PROBLEM REQUIREMENTS: What is needed is an exact copy of all the entries below.

(Stored items from a collection)
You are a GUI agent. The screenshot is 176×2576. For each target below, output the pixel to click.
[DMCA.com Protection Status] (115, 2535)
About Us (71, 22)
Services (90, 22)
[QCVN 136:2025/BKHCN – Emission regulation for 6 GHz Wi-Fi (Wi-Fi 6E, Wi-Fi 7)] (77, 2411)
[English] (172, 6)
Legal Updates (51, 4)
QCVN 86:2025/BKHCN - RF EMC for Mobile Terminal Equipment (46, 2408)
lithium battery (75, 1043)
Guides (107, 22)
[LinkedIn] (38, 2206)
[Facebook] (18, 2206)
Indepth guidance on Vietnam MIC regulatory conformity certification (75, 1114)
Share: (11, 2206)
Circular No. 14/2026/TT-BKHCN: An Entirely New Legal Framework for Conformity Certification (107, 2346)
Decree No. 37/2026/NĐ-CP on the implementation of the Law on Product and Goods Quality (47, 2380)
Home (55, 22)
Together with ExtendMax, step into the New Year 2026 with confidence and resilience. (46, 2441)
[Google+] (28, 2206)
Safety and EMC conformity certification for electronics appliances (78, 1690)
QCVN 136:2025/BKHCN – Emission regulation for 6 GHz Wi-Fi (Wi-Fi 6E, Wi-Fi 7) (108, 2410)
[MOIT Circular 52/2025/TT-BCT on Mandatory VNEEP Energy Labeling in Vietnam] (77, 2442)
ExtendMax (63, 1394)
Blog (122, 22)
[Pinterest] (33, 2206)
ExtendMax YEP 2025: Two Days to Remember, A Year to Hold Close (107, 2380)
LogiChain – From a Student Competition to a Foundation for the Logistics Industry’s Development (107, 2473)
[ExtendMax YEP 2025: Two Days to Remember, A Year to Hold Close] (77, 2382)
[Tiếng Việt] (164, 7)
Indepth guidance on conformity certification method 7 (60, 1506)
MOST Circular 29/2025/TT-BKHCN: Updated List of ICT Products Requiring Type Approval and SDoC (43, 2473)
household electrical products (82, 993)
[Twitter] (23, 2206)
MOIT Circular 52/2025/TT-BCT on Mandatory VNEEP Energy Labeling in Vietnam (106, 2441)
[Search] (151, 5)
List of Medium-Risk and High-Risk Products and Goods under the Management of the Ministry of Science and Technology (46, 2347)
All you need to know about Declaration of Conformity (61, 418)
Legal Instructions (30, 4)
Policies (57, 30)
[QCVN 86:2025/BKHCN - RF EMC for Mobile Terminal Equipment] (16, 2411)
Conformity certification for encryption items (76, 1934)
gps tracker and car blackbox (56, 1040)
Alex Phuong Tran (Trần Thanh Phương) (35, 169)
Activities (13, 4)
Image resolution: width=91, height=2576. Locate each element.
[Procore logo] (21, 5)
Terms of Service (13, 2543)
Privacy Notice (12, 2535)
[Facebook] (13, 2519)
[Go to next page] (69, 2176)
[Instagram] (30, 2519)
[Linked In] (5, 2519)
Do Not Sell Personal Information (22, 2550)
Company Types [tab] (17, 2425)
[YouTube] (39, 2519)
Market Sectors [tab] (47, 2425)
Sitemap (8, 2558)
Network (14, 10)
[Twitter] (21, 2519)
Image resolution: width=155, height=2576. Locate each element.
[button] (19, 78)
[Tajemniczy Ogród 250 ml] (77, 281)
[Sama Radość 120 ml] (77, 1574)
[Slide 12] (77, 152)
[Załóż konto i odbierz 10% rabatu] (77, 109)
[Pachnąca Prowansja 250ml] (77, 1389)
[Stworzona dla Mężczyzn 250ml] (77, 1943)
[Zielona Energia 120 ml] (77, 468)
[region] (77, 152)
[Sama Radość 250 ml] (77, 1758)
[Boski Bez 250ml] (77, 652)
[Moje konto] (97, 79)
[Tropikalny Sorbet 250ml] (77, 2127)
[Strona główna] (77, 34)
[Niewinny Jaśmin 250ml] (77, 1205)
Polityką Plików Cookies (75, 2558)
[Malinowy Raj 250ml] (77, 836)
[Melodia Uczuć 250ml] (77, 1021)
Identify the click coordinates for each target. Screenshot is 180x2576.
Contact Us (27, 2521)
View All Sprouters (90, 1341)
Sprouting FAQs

COMPLETED EXERCISE:
You are a GUI agent. The screenshot is 176×2576. For each target below, output the pixel to click.
[DMCA.com Protection Status] (115, 2535)
About Us (71, 22)
Services (90, 22)
[QCVN 136:2025/BKHCN – Emission regulation for 6 GHz Wi-Fi (Wi-Fi 6E, Wi-Fi 7)] (77, 2411)
[English] (172, 6)
Legal Updates (51, 4)
QCVN 86:2025/BKHCN - RF EMC for Mobile Terminal Equipment (46, 2408)
lithium battery (75, 1043)
Guides (107, 22)
[LinkedIn] (38, 2206)
[Facebook] (18, 2206)
Indepth guidance on Vietnam MIC regulatory conformity certification (75, 1114)
Share: (11, 2206)
Circular No. 14/2026/TT-BKHCN: An Entirely New Legal Framework for Conformity Certification (107, 2346)
Decree No. 37/2026/NĐ-CP on the implementation of the Law on Product and Goods Quality (47, 2380)
Home (55, 22)
Together with ExtendMax, step into the New Year 2026 with confidence and resilience. (46, 2441)
[Google+] (28, 2206)
Safety and EMC conformity certification for electronics appliances (78, 1690)
QCVN 136:2025/BKHCN – Emission regulation for 6 GHz Wi-Fi (Wi-Fi 6E, Wi-Fi 7) (108, 2410)
[MOIT Circular 52/2025/TT-BCT on Mandatory VNEEP Energy Labeling in Vietnam] (77, 2442)
ExtendMax (63, 1394)
Blog (122, 22)
[Pinterest] (33, 2206)
ExtendMax YEP 2025: Two Days to Remember, A Year to Hold Close (107, 2380)
LogiChain – From a Student Competition to a Foundation for the Logistics Industry’s Development (107, 2473)
[ExtendMax YEP 2025: Two Days to Remember, A Year to Hold Close] (77, 2382)
[Tiếng Việt] (164, 7)
Indepth guidance on conformity certification method 7 (60, 1506)
MOST Circular 29/2025/TT-BKHCN: Updated List of ICT Products Requiring Type Approval and SDoC (43, 2473)
household electrical products (82, 993)
[Twitter] (23, 2206)
MOIT Circular 52/2025/TT-BCT on Mandatory VNEEP Energy Labeling in Vietnam (106, 2441)
[Search] (151, 5)
List of Medium-Risk and High-Risk Products and Goods under the Management of the Ministry of Science and Technology (46, 2347)
All you need to know about Declaration of Conformity (61, 418)
Legal Instructions (30, 4)
Policies (57, 30)
[QCVN 86:2025/BKHCN - RF EMC for Mobile Terminal Equipment] (16, 2411)
Conformity certification for encryption items (76, 1934)
gps tracker and car blackbox (56, 1040)
Alex Phuong Tran (Trần Thanh Phương) (35, 169)
Activities (13, 4)
Image resolution: width=91, height=2576. Locate each element.
[Procore logo] (21, 5)
Terms of Service (13, 2543)
Privacy Notice (12, 2535)
[Facebook] (13, 2519)
[Go to next page] (69, 2176)
[Instagram] (30, 2519)
[Linked In] (5, 2519)
Do Not Sell Personal Information (22, 2550)
Company Types [tab] (17, 2425)
[YouTube] (39, 2519)
Market Sectors [tab] (47, 2425)
Sitemap (8, 2558)
Network (14, 10)
[Twitter] (21, 2519)
Image resolution: width=155, height=2576. Locate each element.
[button] (19, 78)
[Tajemniczy Ogród 250 ml] (77, 281)
[Sama Radość 120 ml] (77, 1574)
[Slide 12] (77, 152)
[Załóż konto i odbierz 10% rabatu] (77, 109)
[Pachnąca Prowansja 250ml] (77, 1389)
[Stworzona dla Mężczyzn 250ml] (77, 1943)
[Zielona Energia 120 ml] (77, 468)
[region] (77, 152)
[Sama Radość 250 ml] (77, 1758)
[Boski Bez 250ml] (77, 652)
[Moje konto] (97, 79)
[Tropikalny Sorbet 250ml] (77, 2127)
[Strona główna] (77, 34)
[Niewinny Jaśmin 250ml] (77, 1205)
Polityką Plików Cookies (75, 2558)
[Malinowy Raj 250ml] (77, 836)
[Melodia Uczuć 250ml] (77, 1021)
Identify the click coordinates for each target. Screenshot is 180x2576.
Contact Us (27, 2521)
View All Sprouters (90, 1341)
Sprouting FAQs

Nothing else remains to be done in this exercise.